*** Source material ***

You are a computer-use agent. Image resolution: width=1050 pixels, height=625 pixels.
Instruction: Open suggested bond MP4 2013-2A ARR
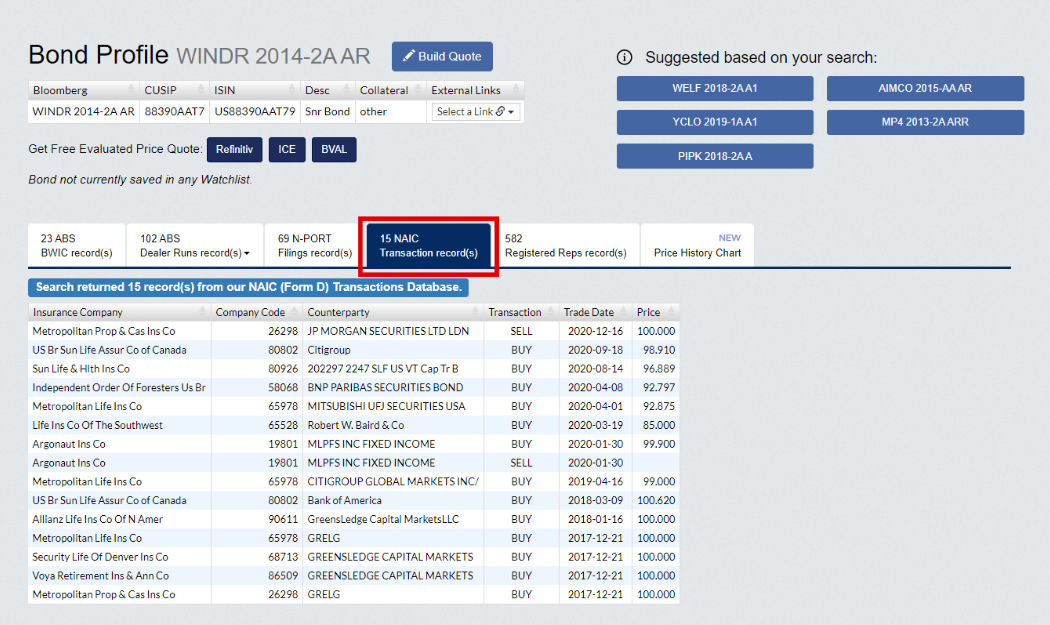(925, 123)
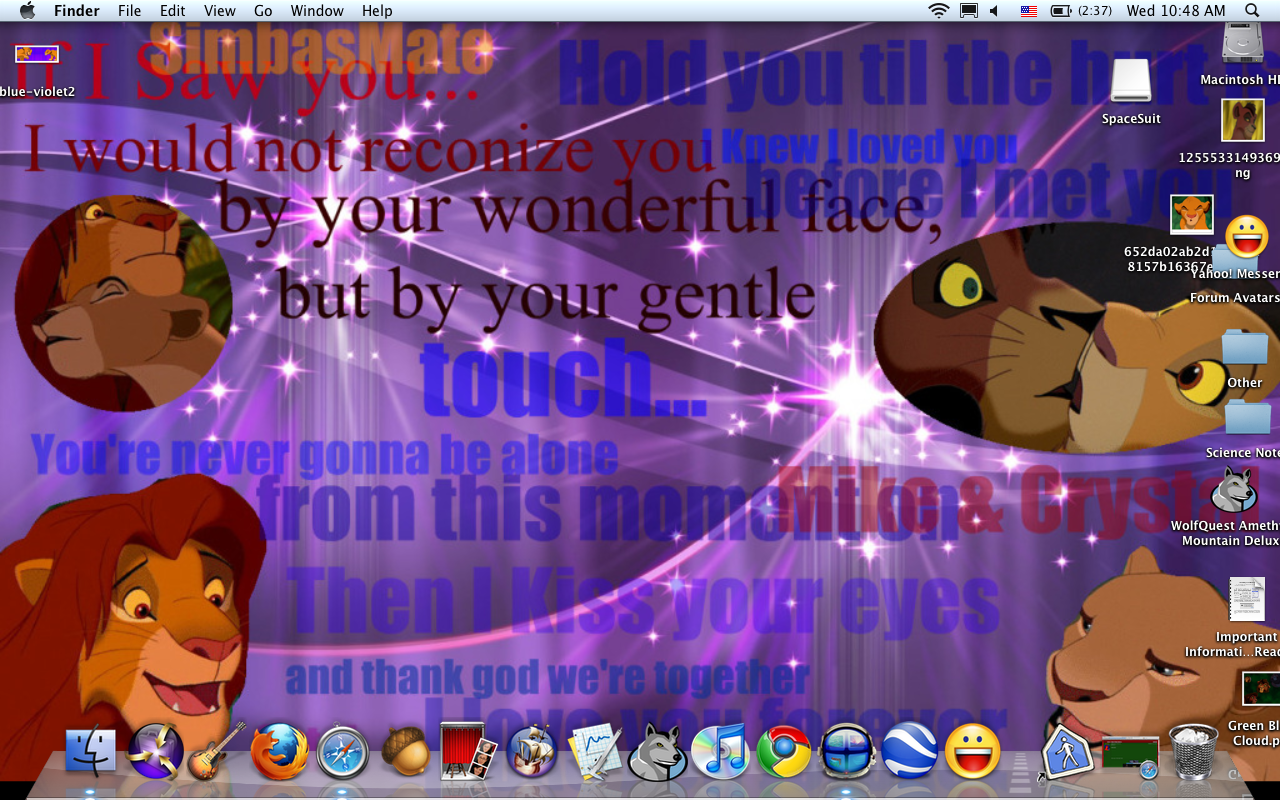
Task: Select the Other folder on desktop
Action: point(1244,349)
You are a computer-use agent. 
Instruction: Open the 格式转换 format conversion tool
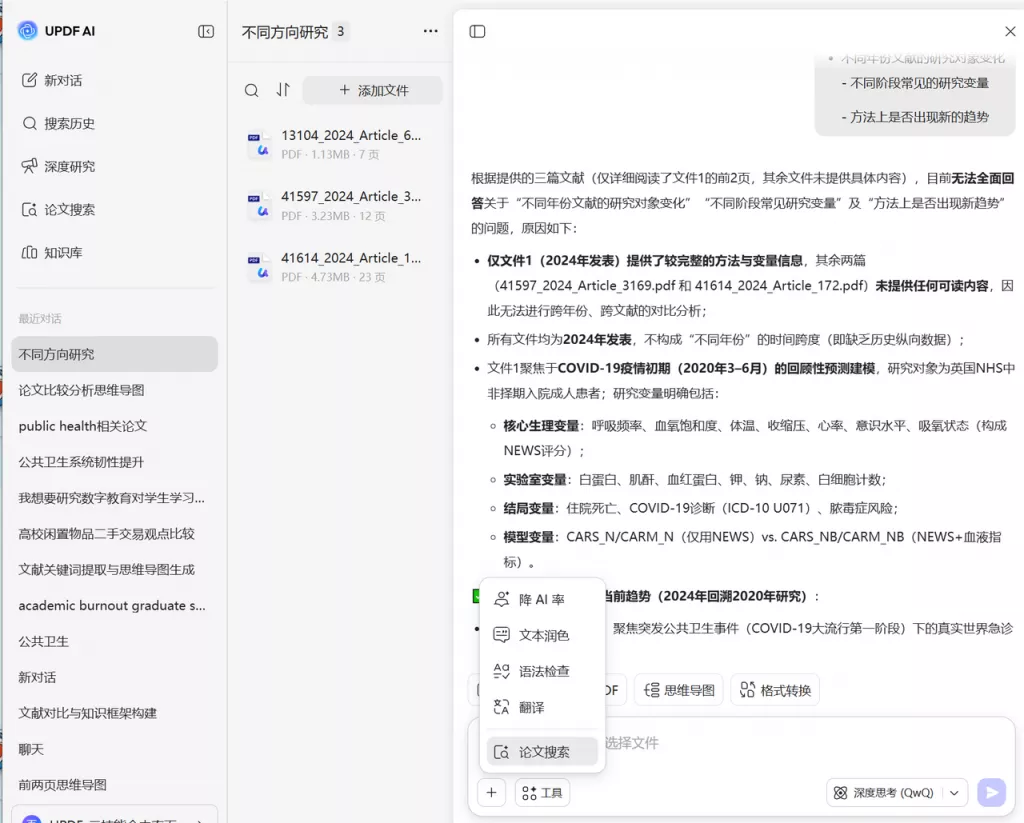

*** End of Source material ***

■ Your goal:
All of the data is to be reproduced exactly, with the pictures left out.

■ Solved exercise:
You are a computer-use agent. Image resolution: width=1050 pixels, height=625 pixels.
Instruction: Open suggested bond MP4 2013-2A ARR
(925, 123)
Task: Select the Other folder on desktop
Action: point(1244,349)
You are a computer-use agent. 
Instruction: Open the 格式转换 format conversion tool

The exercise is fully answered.